◆ PROBLEM DETAILS: Find the string "Network" in the entries and copy each line that has it.
RECORDS FOR THIS EXERCISE START
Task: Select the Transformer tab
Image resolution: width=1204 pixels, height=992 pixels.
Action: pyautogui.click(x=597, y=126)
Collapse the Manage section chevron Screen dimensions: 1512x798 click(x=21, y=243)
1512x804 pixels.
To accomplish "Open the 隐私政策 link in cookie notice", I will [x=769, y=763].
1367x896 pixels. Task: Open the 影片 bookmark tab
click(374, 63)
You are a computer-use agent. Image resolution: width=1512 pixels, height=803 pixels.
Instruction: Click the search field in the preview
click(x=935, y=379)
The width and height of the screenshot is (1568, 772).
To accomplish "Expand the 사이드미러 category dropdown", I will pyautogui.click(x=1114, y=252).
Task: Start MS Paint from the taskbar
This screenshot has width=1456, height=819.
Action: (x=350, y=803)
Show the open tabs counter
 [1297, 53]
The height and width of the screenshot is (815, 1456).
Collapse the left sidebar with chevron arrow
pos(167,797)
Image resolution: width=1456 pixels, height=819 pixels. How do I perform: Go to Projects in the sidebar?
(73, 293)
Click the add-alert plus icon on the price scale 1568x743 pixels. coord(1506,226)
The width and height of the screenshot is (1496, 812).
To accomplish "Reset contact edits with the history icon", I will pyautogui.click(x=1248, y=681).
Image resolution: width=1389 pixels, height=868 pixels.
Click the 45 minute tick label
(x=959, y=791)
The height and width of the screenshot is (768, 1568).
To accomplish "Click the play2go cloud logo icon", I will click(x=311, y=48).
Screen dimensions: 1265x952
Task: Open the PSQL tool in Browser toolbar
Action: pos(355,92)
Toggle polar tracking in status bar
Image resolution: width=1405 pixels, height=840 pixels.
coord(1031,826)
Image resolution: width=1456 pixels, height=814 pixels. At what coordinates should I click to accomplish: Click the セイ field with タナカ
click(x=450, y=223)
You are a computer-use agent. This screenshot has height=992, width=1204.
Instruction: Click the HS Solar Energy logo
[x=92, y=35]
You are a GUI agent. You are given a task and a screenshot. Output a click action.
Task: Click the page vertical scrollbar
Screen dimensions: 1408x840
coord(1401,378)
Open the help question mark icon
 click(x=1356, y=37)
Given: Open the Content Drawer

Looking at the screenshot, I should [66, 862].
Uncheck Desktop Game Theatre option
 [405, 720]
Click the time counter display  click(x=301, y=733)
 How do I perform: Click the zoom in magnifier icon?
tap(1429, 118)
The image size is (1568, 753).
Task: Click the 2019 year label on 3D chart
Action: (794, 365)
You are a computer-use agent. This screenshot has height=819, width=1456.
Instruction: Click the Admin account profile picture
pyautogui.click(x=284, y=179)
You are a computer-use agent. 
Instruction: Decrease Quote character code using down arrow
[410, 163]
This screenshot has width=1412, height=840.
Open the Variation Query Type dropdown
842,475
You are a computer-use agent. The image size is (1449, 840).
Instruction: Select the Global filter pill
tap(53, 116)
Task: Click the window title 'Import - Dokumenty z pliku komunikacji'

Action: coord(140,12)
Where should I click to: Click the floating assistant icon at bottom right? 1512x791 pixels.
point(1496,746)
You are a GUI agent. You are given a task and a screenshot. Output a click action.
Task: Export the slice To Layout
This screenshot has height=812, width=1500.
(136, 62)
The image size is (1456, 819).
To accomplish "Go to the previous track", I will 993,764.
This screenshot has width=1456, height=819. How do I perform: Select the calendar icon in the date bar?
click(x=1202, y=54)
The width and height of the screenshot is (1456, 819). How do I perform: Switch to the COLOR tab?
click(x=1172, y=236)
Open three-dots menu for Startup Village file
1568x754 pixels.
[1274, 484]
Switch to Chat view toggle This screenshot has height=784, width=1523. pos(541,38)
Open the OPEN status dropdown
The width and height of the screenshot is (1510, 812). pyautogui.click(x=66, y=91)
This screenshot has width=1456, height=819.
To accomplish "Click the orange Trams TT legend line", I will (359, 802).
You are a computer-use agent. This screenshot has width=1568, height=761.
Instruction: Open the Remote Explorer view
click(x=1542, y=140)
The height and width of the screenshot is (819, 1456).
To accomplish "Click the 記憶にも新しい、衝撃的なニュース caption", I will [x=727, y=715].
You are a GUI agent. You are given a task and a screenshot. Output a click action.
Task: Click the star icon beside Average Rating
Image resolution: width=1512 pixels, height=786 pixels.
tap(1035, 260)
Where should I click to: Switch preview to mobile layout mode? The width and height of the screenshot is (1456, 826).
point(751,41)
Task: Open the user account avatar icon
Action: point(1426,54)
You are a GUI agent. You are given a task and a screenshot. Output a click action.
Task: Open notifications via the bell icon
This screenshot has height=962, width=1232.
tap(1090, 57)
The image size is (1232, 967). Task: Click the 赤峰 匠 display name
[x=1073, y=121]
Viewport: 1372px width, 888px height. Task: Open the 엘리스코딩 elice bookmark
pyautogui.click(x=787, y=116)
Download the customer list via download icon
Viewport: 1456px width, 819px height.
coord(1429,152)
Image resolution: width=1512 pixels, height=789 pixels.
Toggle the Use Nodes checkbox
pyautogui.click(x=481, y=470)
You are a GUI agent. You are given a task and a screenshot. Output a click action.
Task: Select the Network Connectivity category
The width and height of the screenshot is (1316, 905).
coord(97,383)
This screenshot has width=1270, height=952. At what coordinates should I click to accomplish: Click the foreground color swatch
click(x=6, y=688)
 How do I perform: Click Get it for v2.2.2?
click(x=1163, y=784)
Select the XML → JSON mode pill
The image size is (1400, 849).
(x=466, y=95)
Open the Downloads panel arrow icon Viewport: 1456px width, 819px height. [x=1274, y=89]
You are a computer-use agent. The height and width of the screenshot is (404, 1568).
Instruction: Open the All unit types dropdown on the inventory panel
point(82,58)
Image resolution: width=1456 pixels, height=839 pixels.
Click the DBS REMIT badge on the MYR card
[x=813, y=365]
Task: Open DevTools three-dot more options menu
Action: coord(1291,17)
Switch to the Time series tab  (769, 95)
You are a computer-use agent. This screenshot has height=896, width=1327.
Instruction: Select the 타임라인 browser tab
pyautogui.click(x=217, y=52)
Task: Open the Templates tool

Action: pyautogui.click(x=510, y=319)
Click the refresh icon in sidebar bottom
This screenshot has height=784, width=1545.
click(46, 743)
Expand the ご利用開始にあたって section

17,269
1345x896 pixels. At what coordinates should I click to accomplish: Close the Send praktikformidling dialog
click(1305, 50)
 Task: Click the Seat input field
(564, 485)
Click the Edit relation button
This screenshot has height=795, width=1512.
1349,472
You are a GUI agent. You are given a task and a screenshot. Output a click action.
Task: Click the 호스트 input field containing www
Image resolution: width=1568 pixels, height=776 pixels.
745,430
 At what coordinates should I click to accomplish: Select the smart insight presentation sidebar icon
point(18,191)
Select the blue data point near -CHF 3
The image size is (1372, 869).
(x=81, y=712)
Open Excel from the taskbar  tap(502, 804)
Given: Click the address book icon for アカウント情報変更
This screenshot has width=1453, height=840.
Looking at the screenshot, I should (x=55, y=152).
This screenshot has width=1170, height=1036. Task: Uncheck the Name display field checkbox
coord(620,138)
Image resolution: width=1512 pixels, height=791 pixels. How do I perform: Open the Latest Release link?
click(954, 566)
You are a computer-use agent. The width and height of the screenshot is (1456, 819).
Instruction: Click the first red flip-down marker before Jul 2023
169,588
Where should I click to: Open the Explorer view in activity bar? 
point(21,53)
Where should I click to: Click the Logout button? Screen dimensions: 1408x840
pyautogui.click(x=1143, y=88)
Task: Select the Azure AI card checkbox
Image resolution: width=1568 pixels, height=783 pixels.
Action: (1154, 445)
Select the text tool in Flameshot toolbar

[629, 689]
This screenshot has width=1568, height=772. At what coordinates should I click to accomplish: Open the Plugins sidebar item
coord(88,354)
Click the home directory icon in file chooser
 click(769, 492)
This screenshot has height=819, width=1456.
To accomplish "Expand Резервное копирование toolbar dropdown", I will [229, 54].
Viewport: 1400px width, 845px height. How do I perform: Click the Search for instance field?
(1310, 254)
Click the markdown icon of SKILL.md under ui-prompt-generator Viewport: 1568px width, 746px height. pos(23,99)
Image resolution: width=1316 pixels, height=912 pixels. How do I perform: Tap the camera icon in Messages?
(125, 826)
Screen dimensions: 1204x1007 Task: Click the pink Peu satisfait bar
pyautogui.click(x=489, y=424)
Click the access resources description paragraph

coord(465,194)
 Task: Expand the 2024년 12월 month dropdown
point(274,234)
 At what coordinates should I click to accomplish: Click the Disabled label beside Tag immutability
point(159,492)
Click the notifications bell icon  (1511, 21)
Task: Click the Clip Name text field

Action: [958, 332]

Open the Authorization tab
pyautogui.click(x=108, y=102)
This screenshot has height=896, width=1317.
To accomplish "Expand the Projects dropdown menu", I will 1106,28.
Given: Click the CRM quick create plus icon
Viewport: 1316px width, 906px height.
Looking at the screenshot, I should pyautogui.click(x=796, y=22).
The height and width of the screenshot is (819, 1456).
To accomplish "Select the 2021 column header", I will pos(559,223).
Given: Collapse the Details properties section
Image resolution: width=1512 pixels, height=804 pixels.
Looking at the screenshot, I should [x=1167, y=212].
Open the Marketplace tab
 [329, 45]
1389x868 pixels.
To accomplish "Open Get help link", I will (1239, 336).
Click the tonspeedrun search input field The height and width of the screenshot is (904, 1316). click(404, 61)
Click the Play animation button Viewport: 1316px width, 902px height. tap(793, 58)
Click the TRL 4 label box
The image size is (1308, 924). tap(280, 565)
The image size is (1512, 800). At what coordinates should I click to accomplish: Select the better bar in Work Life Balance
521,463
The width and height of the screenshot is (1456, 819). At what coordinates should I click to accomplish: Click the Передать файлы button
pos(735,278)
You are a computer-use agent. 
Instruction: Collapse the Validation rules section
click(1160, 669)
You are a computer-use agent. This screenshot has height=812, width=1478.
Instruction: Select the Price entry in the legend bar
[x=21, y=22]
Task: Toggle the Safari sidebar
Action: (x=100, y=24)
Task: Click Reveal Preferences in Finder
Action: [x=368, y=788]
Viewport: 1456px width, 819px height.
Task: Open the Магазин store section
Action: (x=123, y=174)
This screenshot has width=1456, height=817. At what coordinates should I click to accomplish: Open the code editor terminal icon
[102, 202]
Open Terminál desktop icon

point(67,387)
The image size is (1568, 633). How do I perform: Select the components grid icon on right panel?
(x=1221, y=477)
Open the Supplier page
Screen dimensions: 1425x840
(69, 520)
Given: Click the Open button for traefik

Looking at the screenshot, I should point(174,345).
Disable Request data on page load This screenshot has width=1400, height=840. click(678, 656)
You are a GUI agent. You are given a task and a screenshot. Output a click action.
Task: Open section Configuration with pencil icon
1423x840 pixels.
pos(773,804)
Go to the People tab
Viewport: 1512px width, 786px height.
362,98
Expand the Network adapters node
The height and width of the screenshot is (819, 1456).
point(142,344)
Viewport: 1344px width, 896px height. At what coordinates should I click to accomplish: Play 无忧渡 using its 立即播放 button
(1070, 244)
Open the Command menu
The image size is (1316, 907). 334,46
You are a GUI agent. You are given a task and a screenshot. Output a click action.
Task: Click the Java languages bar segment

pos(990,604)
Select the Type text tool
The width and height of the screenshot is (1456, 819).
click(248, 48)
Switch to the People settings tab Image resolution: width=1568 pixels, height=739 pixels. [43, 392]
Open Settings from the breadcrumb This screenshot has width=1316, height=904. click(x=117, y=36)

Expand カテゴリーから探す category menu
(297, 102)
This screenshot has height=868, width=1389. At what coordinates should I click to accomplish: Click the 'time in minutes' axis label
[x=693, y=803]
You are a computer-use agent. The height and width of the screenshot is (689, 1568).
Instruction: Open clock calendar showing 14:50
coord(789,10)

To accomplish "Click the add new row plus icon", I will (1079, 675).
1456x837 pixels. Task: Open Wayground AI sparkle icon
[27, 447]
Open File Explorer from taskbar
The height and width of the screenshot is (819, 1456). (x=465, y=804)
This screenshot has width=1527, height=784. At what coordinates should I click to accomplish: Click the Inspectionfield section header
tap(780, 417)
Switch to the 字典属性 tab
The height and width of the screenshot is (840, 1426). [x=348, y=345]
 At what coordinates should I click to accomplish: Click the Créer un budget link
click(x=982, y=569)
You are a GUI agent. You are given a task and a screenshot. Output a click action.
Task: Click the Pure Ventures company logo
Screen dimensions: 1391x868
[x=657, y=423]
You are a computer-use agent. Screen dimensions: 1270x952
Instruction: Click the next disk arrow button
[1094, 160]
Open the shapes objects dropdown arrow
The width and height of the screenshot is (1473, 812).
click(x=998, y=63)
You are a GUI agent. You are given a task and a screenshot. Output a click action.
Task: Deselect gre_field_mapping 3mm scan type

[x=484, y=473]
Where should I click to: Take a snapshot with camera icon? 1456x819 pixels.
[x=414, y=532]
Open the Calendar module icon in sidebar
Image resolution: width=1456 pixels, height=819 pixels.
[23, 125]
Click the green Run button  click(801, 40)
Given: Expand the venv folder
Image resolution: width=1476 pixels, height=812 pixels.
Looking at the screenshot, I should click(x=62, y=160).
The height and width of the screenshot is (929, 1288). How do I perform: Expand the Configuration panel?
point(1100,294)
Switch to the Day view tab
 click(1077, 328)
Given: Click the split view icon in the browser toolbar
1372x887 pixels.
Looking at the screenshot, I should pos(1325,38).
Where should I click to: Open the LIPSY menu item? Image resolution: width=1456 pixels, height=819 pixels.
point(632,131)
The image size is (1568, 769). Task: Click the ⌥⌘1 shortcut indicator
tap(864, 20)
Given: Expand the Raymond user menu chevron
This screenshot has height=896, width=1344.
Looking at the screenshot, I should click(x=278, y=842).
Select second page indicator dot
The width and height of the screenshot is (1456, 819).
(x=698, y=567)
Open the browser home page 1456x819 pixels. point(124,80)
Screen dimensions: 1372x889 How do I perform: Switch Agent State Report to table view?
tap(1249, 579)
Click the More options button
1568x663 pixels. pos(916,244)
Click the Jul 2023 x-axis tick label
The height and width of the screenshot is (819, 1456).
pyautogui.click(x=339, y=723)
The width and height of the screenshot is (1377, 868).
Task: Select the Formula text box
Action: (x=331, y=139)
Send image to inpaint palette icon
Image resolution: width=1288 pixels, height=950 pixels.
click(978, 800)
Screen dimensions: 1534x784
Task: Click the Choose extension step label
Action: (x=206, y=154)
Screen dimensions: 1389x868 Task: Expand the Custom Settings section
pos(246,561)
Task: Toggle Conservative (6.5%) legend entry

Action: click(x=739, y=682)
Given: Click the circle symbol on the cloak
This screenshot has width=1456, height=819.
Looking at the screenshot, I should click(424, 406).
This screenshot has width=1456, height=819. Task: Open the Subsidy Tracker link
RECORDS FOR THIS EXERCISE END
◆ OUTPUT FOR THIS EXERCISE:
Task: Select the Network Connectivity category
Expand the Network adapters node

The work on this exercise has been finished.